Task to complete: Copy out the rows word for word, starting at the row that contains "Diagnosis and Treatment (578, 193)" and ending at the row that contains "FAQ's (458, 1024)", both included.
--- begin Data supplied ---
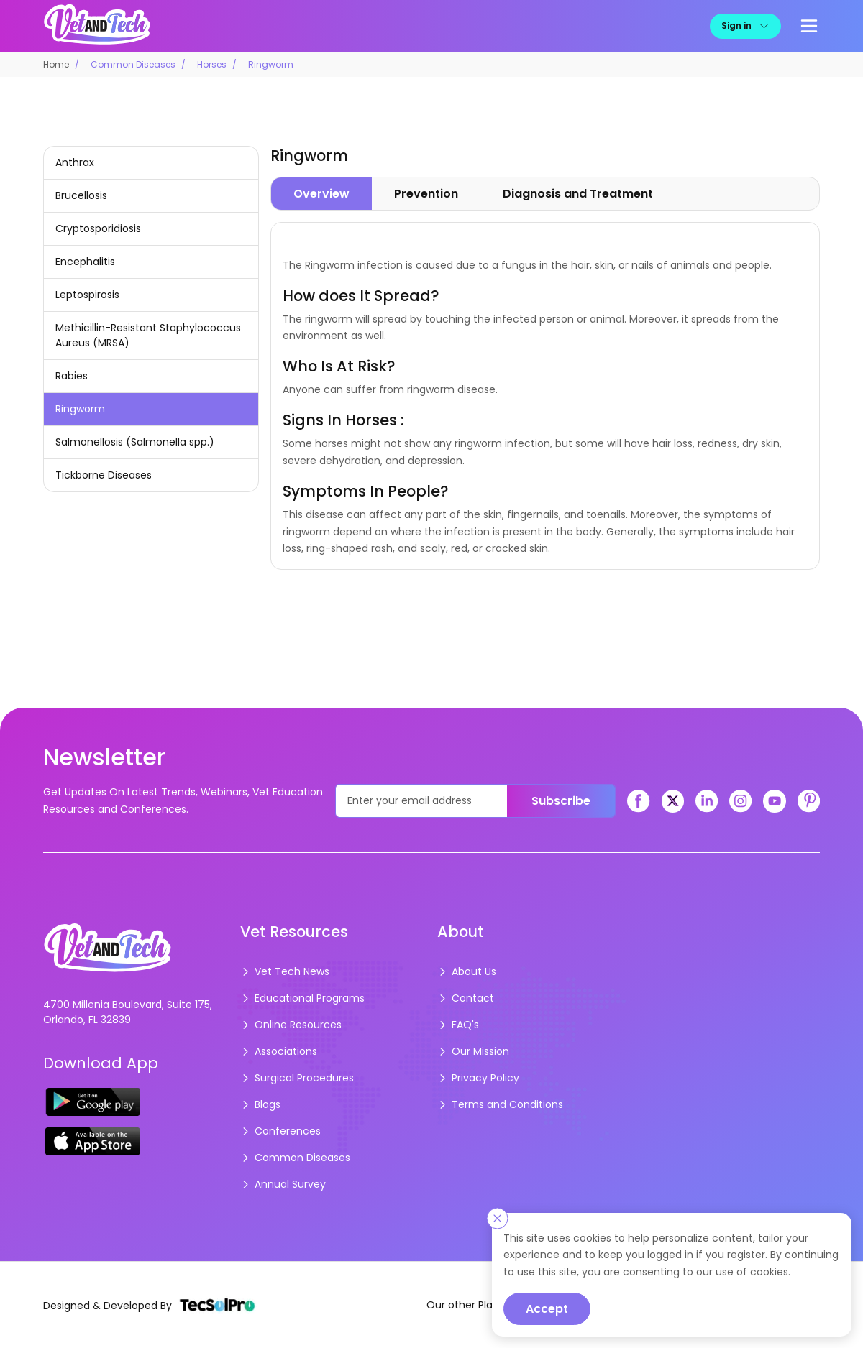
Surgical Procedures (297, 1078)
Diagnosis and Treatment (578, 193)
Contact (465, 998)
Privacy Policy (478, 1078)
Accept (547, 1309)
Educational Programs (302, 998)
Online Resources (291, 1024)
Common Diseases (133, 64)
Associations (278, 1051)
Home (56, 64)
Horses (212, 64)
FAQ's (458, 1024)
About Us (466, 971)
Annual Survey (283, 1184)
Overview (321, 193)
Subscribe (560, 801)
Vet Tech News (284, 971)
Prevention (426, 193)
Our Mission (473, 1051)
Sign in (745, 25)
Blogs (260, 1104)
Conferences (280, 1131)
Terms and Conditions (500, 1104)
--- end Data supplied ---
Answer for the task:
Diagnosis and Treatment (578, 193)
Contact (465, 998)
Privacy Policy (478, 1078)
Accept (547, 1309)
Educational Programs (302, 998)
Online Resources (291, 1024)
Common Diseases (133, 64)
Associations (278, 1051)
Home (56, 64)
Horses (212, 64)
FAQ's (458, 1024)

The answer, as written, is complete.